毎年この時期になると胸がちくりと痛む。
もう、ずいぶん前のことなのに。
高校3年生の時、勉強が足りずに受験に失敗して浪人生活に入った。
勉強しかしない生活の辛さ。それでも予備校で友達もでき、励まし合いながら受験勉強をしていた。
2度目のセンター試験。あの日も寒い日だった。
試験中だけ髪をまとめていたクリップが家に帰ると無くなっていた。きっと試験会場で落としたのだろう。
いつも勉強を始めるとき儀式のように髪を束ねていた、べっこう色の蝶の形のヘアクリップ。それは私を置いて飛んで行ってしまった。見放されたような気分だった。
結局物理で大失敗し、それが足を引っ張って点数は目標点に遠く届かなかった。
絶望しながら受けた2次試験も結果むなしく、私の浪人生活は幕を閉じた。
第2志望の私立大学に入学し、様々な頭の良さを持った人たちに出会う。論理的であること、頭の回転が速いこと、デザインセンスが優れていること。そうした頭の良さは偏差値では測れない。それまで頭の良さを測るものさしが偏差値だけだった私には衝撃的だった。世の中にはなんて賢い人たちがたくさんいるんだろうとわくわくした。
もう受験に失敗したことなどにくよくよせず、前を向いて進んでいける。そう思っていた。
けれど4年たった今でも、センター試験のこの日、新聞を開いて解答が載っているのを見るとうっすらと涙が出る。
もっと頑張れたかもしれない、どうしてもっと必死に勉強しなかったのだ。そう自分を責める声が聞こえてくる。そしてくだらない、と頭を振ってそんな声を掻き消そうとする。
韓国でも日本のセンター試験同様の試験がある、と韓国人の友達に聞いたことがある。その日は騒音をたてないためにヘリも飛行機もストップするそうだ。何もそこまでしなくても、と思ったら彼女に「だって人生がかかっているからね」と言われた。
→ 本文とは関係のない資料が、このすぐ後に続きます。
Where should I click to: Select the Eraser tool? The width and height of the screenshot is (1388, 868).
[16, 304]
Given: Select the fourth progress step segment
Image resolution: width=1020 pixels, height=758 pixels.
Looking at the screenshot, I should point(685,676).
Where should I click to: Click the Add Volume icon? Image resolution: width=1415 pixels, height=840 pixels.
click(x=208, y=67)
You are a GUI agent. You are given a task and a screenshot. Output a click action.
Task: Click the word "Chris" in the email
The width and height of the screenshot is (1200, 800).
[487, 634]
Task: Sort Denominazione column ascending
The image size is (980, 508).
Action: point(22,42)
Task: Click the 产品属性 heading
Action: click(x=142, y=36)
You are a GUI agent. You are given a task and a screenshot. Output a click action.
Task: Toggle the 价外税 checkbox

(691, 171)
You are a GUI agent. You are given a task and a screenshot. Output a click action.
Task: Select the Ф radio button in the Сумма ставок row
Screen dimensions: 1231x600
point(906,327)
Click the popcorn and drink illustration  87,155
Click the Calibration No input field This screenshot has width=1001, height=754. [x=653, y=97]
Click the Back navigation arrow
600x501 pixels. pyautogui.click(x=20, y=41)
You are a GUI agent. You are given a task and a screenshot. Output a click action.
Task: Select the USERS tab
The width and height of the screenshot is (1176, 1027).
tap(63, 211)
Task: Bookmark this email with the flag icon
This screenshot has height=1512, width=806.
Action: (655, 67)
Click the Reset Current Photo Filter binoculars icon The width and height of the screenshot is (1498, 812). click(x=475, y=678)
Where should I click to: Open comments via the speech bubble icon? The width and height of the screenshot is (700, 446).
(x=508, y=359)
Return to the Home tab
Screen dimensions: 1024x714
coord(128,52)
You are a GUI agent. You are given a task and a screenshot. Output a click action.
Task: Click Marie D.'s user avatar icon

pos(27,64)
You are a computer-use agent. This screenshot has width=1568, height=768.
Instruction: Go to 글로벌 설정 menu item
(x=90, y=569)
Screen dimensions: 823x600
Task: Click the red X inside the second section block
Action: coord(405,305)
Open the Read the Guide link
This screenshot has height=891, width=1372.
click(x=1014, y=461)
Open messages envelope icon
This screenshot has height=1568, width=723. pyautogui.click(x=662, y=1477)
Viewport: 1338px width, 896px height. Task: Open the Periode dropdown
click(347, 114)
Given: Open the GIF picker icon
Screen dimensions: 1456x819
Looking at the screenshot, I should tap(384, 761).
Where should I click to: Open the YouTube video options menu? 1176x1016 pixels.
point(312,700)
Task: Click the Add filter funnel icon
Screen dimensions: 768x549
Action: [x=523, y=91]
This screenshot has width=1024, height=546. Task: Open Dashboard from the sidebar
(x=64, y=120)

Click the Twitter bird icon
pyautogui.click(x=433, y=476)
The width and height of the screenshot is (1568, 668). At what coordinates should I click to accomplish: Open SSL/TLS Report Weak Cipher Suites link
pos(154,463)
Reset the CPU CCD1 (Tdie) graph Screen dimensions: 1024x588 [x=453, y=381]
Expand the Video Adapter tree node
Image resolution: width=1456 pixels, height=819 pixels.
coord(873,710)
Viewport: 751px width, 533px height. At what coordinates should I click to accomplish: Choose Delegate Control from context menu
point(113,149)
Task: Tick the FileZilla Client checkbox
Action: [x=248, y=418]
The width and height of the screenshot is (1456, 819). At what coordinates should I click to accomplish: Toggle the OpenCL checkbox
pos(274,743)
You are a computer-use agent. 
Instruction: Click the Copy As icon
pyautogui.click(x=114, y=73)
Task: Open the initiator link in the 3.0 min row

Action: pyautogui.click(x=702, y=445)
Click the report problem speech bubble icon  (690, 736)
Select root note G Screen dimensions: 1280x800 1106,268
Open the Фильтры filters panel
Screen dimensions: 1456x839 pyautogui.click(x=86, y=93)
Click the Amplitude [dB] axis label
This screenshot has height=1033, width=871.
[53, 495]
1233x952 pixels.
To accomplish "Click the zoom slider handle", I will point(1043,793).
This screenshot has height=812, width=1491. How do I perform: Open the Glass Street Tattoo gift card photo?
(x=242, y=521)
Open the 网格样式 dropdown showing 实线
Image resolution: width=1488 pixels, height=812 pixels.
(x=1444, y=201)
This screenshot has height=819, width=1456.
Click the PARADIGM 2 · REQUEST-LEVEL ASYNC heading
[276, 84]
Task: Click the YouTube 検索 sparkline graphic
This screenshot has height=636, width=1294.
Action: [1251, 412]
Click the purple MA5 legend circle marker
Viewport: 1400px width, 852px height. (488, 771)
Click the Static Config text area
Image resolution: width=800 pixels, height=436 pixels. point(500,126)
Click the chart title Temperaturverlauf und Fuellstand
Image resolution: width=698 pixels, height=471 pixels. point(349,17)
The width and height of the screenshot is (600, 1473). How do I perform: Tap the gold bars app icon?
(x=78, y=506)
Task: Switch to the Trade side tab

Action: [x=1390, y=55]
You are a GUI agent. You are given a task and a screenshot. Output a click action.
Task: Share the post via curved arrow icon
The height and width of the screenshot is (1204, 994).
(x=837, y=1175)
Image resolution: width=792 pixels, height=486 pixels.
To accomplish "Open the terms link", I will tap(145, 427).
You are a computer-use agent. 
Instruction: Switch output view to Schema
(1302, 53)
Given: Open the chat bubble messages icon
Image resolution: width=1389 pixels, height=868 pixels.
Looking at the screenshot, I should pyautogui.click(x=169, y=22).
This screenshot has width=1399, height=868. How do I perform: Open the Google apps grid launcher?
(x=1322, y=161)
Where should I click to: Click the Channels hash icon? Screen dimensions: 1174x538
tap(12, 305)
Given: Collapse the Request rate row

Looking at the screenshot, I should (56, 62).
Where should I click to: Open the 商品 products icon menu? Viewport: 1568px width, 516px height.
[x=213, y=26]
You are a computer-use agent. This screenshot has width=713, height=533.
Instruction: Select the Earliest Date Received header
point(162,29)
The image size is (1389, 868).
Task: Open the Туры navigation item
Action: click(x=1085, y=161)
18歳の私は確かにその短い人生をかけて受験に挑んでいた。そしてあえなく玉砕した。
過去を悔やむのは格好悪くて嫌いだ。振り向いている場合ではなく、今考えるべきことはたくさんある。けれど、このセンター試験の日だけは、この先も18歳の私に戻り、悔しさを、悲しさを、後悔を思い出すのだろう。
そうやって振り返ることは、また人生をゆっくり明日へと向かわせる原動力となるのだから。